Uma análise do drama coreano

O que torna “Amêndoas” fascinante é a maneira como as diferentes percepções de seus leitores divergem. No Goodreads, por exemplo, alguns apontam como o livro é surpreendentemente emotivo, mesmo com um protagonista que não sente. Por outro lado, há quem critique a obra justamente por essa característica, achando-a excessivamente baseada em fatos e, portanto, desconectada emocionalmente. Ainda assim, alguns leitores veem o livro como melodramático.

Para mim, “Amêndoas” conseguiu transmitir muitas emoções, apesar da condição de Yunjae. Embora ele não perceba claramente as emoções dos outros, a narrativa ainda traz uma carga emocional que ressoa nos detalhes. A relação entre Yunjae e Gon é um exemplo disso: dois personagens que, por motivos diferentes, lidam com emoções de maneiras extremas. A construção da amizade entre eles, marcada pela diferença na forma como experienciam o mundo, gera uma tensão interessante e profunda.

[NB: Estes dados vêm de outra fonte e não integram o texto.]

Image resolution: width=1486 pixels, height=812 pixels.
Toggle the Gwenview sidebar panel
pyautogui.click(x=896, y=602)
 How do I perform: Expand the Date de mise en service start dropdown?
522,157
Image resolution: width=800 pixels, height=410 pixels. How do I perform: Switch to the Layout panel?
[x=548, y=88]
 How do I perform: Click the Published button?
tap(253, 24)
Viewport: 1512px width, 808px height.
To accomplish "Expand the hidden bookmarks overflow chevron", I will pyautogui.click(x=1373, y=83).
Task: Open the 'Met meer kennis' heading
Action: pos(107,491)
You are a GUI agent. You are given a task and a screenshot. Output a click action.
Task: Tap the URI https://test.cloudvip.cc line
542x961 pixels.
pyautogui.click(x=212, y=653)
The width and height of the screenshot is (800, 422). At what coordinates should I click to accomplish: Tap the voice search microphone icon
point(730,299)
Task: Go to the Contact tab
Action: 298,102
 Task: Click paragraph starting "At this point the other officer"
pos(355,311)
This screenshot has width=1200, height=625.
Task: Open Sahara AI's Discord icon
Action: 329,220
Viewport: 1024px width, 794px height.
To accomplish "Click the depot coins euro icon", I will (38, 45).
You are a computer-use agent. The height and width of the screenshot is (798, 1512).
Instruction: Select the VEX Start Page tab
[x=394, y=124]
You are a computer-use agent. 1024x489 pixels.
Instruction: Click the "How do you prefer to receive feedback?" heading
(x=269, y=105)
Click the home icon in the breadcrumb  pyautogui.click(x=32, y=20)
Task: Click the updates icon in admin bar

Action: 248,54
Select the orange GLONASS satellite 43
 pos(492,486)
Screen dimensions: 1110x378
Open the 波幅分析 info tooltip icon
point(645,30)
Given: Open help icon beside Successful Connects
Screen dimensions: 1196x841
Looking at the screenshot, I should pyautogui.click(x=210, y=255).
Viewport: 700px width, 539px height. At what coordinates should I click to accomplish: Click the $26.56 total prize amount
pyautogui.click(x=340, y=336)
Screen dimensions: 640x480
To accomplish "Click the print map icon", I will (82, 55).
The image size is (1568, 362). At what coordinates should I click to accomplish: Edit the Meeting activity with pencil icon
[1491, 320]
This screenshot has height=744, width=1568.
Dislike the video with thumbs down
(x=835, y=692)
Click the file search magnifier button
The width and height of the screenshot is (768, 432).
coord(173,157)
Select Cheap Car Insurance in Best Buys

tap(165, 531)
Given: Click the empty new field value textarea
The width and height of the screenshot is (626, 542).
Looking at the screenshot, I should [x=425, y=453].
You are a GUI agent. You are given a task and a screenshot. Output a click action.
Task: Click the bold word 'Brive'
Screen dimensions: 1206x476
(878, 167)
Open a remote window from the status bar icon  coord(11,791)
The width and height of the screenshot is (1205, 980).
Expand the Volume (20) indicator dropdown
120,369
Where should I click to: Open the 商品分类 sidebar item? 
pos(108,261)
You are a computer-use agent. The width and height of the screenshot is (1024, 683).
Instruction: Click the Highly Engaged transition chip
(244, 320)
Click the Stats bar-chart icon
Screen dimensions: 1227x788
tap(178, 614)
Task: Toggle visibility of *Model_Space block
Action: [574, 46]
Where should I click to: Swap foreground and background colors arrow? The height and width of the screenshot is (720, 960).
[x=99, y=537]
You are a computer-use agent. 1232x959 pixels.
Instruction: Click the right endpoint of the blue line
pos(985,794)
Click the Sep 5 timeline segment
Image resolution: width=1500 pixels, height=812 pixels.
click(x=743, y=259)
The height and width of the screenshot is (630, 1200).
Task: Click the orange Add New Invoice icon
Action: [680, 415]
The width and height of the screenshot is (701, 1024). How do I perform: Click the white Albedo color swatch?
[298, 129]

Entretanto, o livro não é perfeito. Uma das questões que me incomodou foi o uso excessivo de coincidências para mover a trama. O final, em particular, pareceu inverossímil. Sem dar spoilers, a solução para um evento chave da história exigiria um verdadeiro milagre, o que enfraqueceu a conclusão da narrativa. O epílogo, além disso, foi decepcionante e não acrescentou à história, deixando um final aberto que não foi justificado e com algumas pontas soltas.

Influência do estilo coreano

O final esperançoso e um tanto fantasioso pelo que eu andei lendo faz parte do estilo dos doramas, sendo que não sou uma consumidora deste estilo. Este livro foi meu primeiro contato com a literatura sul-coreana. Mas, isso não muda minha opinião quanto ao final abrupto e com resolução fácil para problemas complexos.

O crime compensa?

No imaginário popular, alguém incapaz de sentir emoções poderia ser facilmente associado ao crime, certo? Errado. Mesmo sem entender os sentimentos como a maioria das pessoas, Yunjae não se aproxima do perfil de um criminoso. Ele foi criado em um lar inicialmente disfuncional, mas cercado de amor, o que foi crucial para moldar sua moralidade e suas ações.

Por outro lado, temos Gon, que sente intensamente e vê essas emoções como uma fraqueza. Ele acaba entrando no mundo do crime, não por falta de sentimentos, mas por ser vítima das circunstâncias sociais que o marginalizaram. É interessante observar como o estigma social e o preconceito associado ao passado de Gon o seguem, mesmo quando ele tenta mudar de vida.

A sorte desempenha um papel enorme em toda a injustiça do mundo. Ainda mais do que você esperaria.

Essa dualidade entre os dois personagens – um incapaz de sentir, outro que sente demais – gera uma tensão narrativa poderosa. Ambos são vistos como “monstros” pela sociedade por fugirem das normas sociais: Yunjae, por sua frieza, e Gon, por seu passado violento.

Talvez seja porque você é especial. As pessoas simplesmente não suportam quando algo é diferente.

No entanto, a verdadeira crueldade muitas vezes é revelada por outros personagens, que, apesar de serem considerados normais, demonstram um comportamento muito mais próximo da psicopatia.

Esta história é, em resumo, sobre um monstro encontrando outro monstro. Um dos monstros sou eu.

O ponto é que essas questões foram apenas levemente abordadas, o próprio Gon, em determinados momentos, desperta muito mais interesse no leitor do Yunjae e fica a sensação de que se a história fosse escrita por ele, teria muito mais camadas.

Não existe tal pessoa que não possa ser salva. Existem apenas pessoas que desistem de tentar salvar os outros.

Conclusão

Amêndoas” é uma obra que oferece uma reflexão interessante sobre a construção social do crime e as complexidades emocionais da adolescência. Ao compará-lo com “Crime e Castigo”, de Dostoiévski, é possível perceber uma abordagem diferente sobre o que leva uma pessoa ao crime. Enquanto no clássico russo há uma profunda exploração psicológica do criminoso que se vê como excepcional, em “Amêndoas” o crime é tratado como resultado das circunstâncias sociais e da falta de oportunidades.

No final das contas, uma das frases do epílogo do livro, embora pouco justificado, resume bem o tema central da obra:

Por fim, e sei que parece uma desculpa, mas nem você, nem eu, nem ninguém pode realmente saber se uma história é feliz ou trágica.